Tickets for tonight can be booked online.
Tonight's concert is the end of a tour which has taken in the Wiltshire Music Centre, Dartington, Norwich and Cambridge.
Britten Sinfonia's next project starts in Krakow next weekend on the 16th at noon, with a new work by Richard Causton, who will be contributing to our blog later in the week.

Thursday, 6 December 2007

Memories of South America


(l. to r) David Butcher (BS), Stewart White (BBC), Katherine Stevens (CUP), Nigel Atkinson (CUP), Emma Baxter (CUP), and John Bickley (BS)

The first Arts & Business East Awards took place last week at the Theatre Royal in Bury St Edmunds. David Butcher and I had a most enjoyable evening with several of our coporate sponsors and supporters, including Cambridge University Press, Savills, 'one' Railways, and Mills & Reeve. Our partnership with CUP was one of the featured collaborations, focusing on our tour to Brazil, Argentina and Uruguay last May.
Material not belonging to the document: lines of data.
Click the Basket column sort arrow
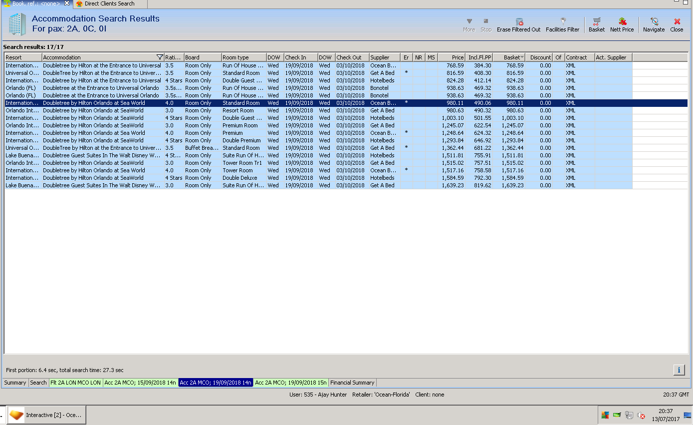 pos(522,57)
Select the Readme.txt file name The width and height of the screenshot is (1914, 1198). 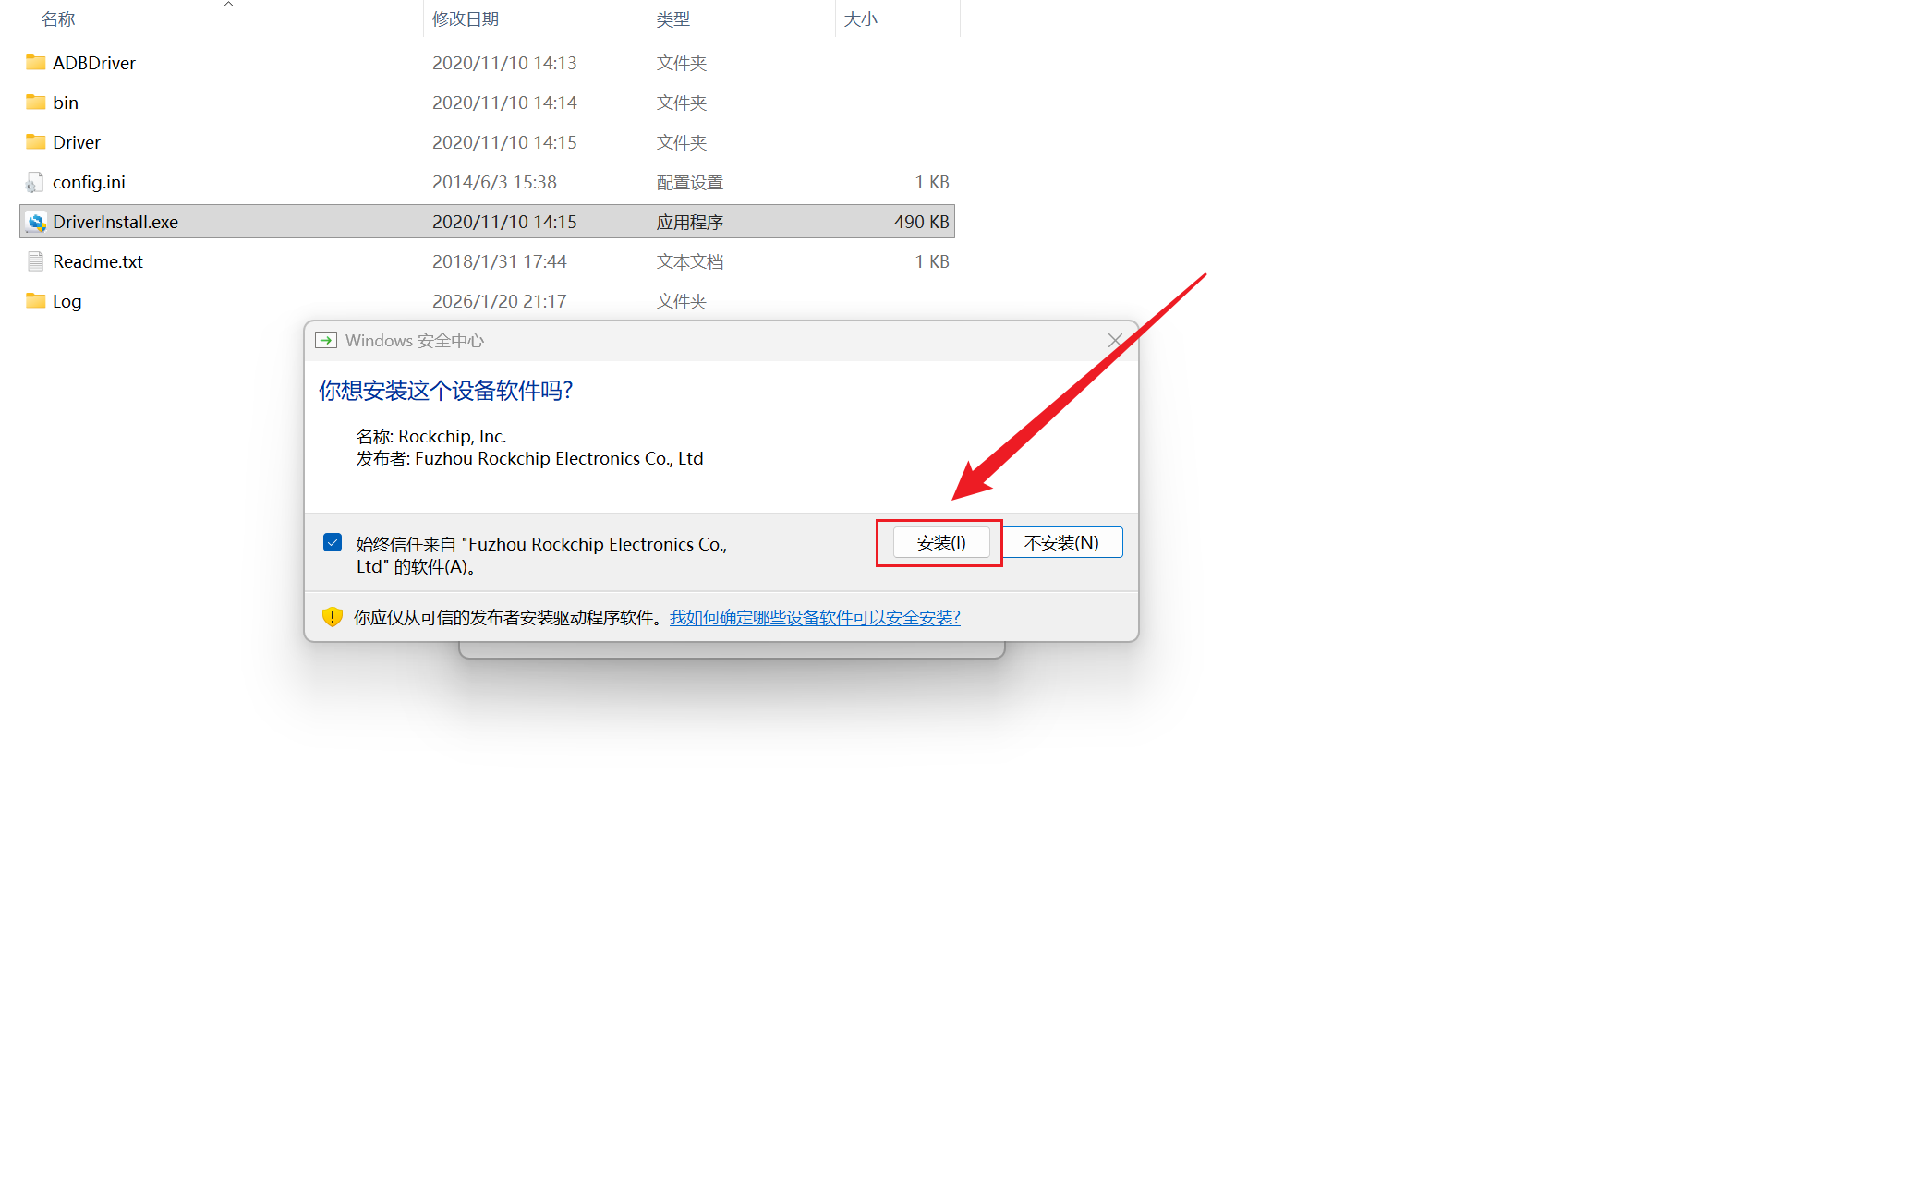(98, 262)
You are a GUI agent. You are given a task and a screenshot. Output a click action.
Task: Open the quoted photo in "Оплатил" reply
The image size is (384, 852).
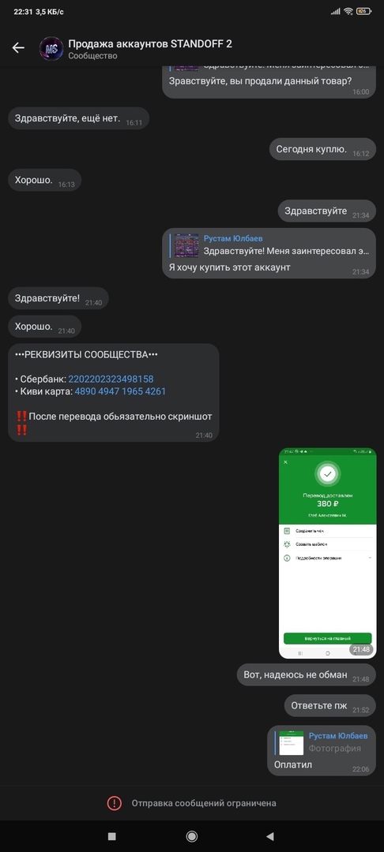(292, 743)
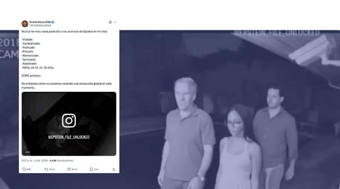Click the 0:00 video time indicator
Viewport: 340px width, 189px height.
click(27, 152)
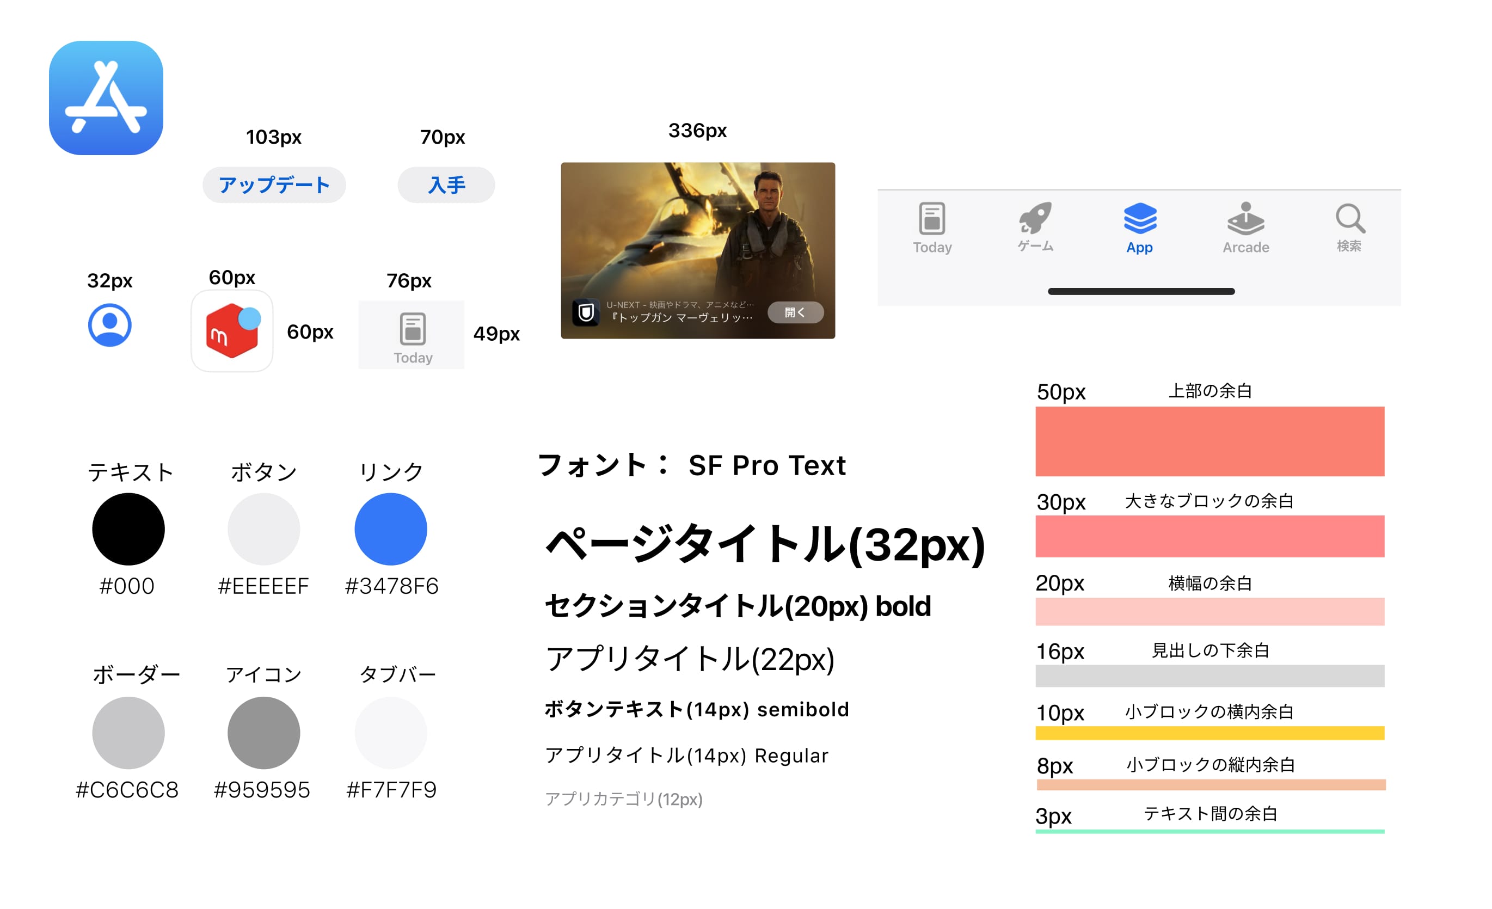
Task: Select the profile account icon
Action: (109, 325)
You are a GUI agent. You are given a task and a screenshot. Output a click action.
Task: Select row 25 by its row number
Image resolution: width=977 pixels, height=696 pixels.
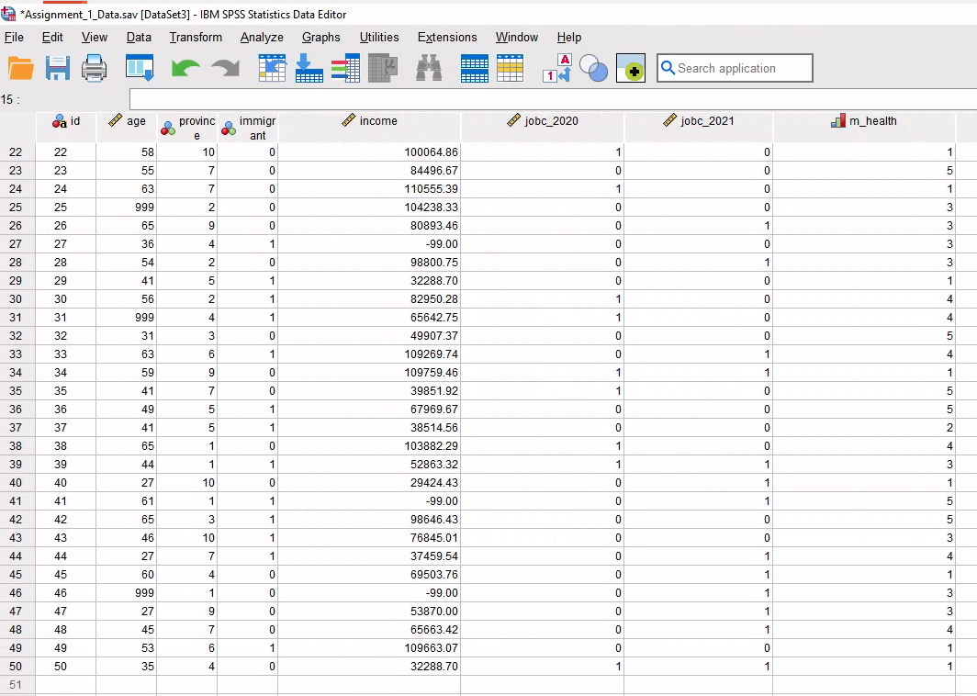[16, 208]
CUP has a large operation in South America, so there were excellent synergies in this relationship. We have great memories of that tour and Britten Sinfonia will be returning there in 2010.

The search for new corporate partnerships goes on, of course, and several new ones are on the verge of being sealed, particularly in that toughest of arts sponosrship markets, London.

We are playing tomorrow with Imogen Cooper in Norwich: Birtwistle, Prokofiev and Beethoven's 4th Piano Concerto. Call 01603 630000 for tickets.

John Bickley

Tuesday, 4 December 2007

BBC Radio 3: In Tune

Join Petroc Trelawny as he talks to David Butcher about Britten Sinfonia's fifteenth birthday on Monday's In Tune on BBC Radio 3. Jacqueline Shave, Joy Farrall and Huw Watkins perform extracts from Stravinsky's Soldier's Tale Suite. Fire up the BBC Radio Player, select Radio 3, scroll to In Tune, and click on Mon. Use the fast forward buttons to move to 1.15.00, where the package starts.

Monday, 3 December 2007

Imogen Cooper

Imogen Cooper is one the UK's most distinguished pianists, and our players love working with her. Following last year’s acclaimed performances of Beethoven’s first two keyboard concerti, we are now mid-tour with performances of the tranquil and serene fourth, coupled with works by Prokoviev and Birtwistle.

In the words of Prokofiev, his Classical Symphony offers us an intriguing vision of a symphony ‘as Haydn might have written it, had he lived in our day’. Using 18th-century orchestral forces and borrowing Haydn’s formal structures (as well as his clarity and wit), Prokofiev produces a gem of a work that both charms and entertains. Completing this programme is Harrison Birtwistle’s tribute to the great J.S. Bach, Bach Measures.

The first concert at the Wiltshire Music Centre in Bradford on Avon last Friday was sold out. There are further performances in Dartington on Wednesday 5th, Norwich on Friday 7th, Cambridge on Saturday 8th, and at the Queen Elizabeth Hall in London on Monday 10th December.